- QUOTED PASSAGE:
----------

Labor Watch

Congressional Staff Unionization: A Class Analysis

Congress is periodically prone gazing at its own navel, and the latest example is a budding debate over whether congressional staff should unionize. Speaker Nancy Pelosi (D-CA), Senate Majority Leader Chuck Schumer (D-NY), and other senior Democrats have endorsed the effort by a self-described “Congressional Workers Union,” and Rep. Andy Levin (D-MI) intends to introduce legislation to authorize collective bargaining for House of Representatives staff.

This campaign, which has numerous administrative and theoretical problems, illustrates how Big Labor is changing and continuing to diverge from the classical conception of the “working class.”

Current Law

In 1995, Congress applied a number of federal labor regulations, including certain provisions of the Federal Service Labor-Management Relations Statute (FSLMRS) that governs collective bargaining in the federal civil service, to itself, part of good-government reforms introduced by a new Republican House majority that had been elected in part out of revulsion against the incumbent Democrats’ culture of sleaze. The law created a labor-management regulator, the Office of Congressional Workplace Rights, and created a path for collective bargaining for employees of the legislative branch, such as the Capitol Police. Furthermore, it permitted member office staff and committee staff to unionize if the relevant House of Congress passed a resolution to permit it.

----------

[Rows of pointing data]
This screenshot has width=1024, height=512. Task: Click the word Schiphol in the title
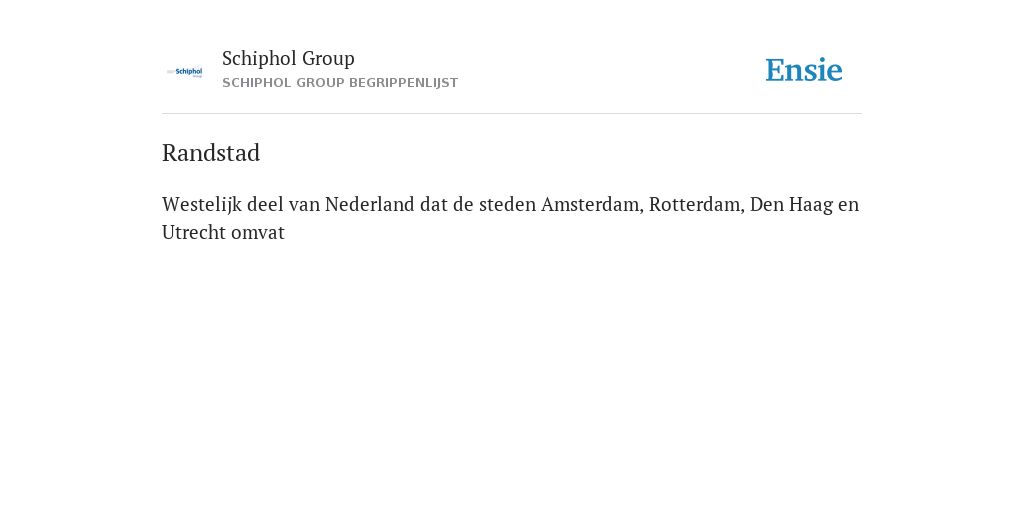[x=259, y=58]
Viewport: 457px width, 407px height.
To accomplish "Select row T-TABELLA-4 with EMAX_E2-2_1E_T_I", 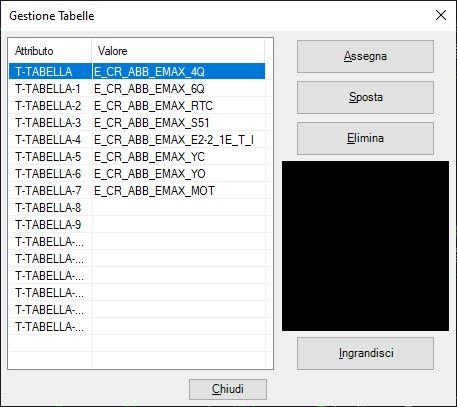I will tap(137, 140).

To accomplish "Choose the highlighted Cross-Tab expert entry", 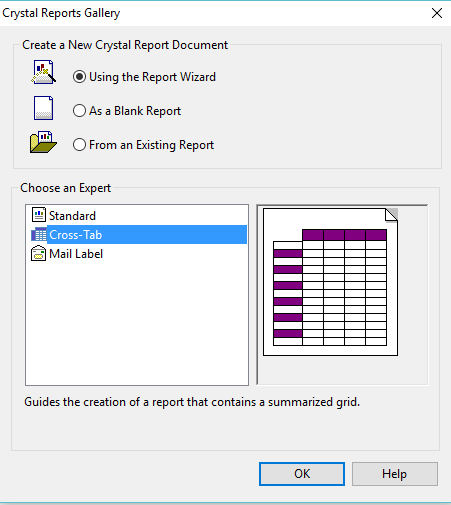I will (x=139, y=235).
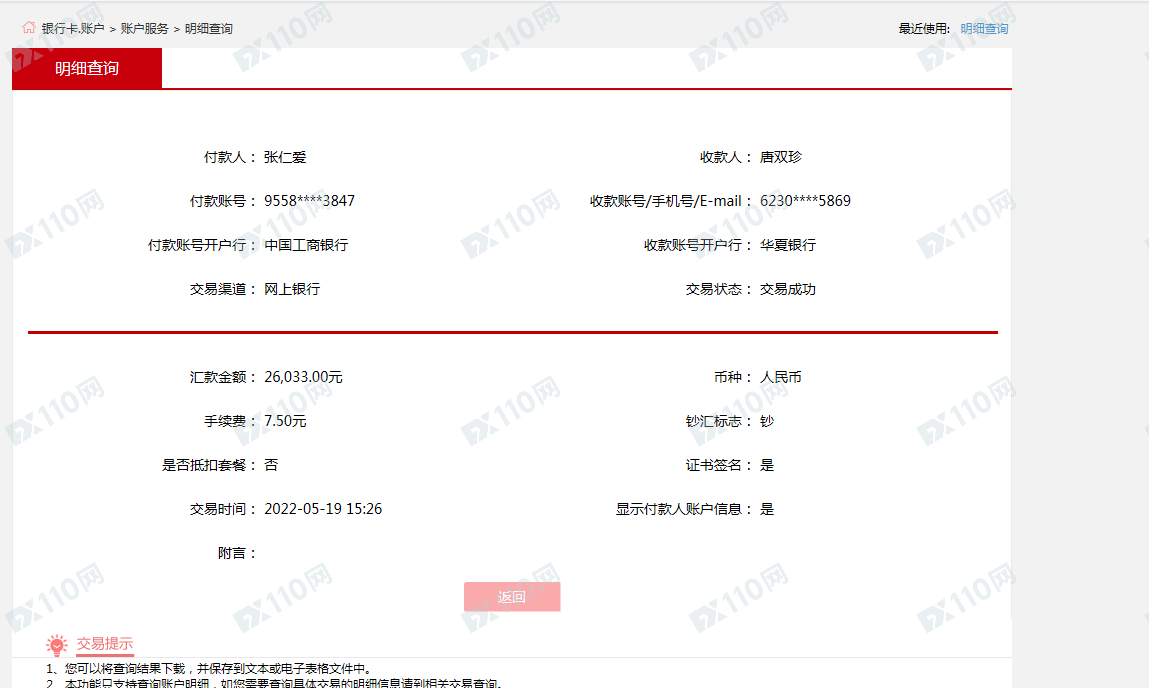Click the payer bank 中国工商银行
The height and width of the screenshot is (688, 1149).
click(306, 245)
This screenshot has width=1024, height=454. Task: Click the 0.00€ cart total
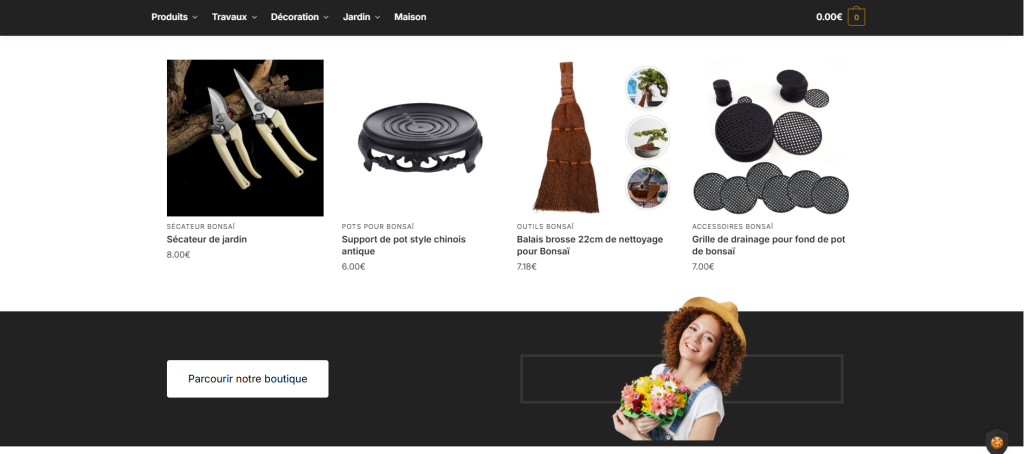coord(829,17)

----------

- WRITTEN REQUEST 1: According to the congressional staff unionization article, what labor-management regulator did the 1995 law create?
- WRITTEN REQUEST 2: Name every person mentioned by name in the congressional staff unionization article.
Rely only on the congressional staff unionization article when responding.

- WRITTEN RESPONSE 1: The Office of Congressional Workplace Rights.

- WRITTEN RESPONSE 2: Nancy Pelosi, Chuck Schumer, Andy Levin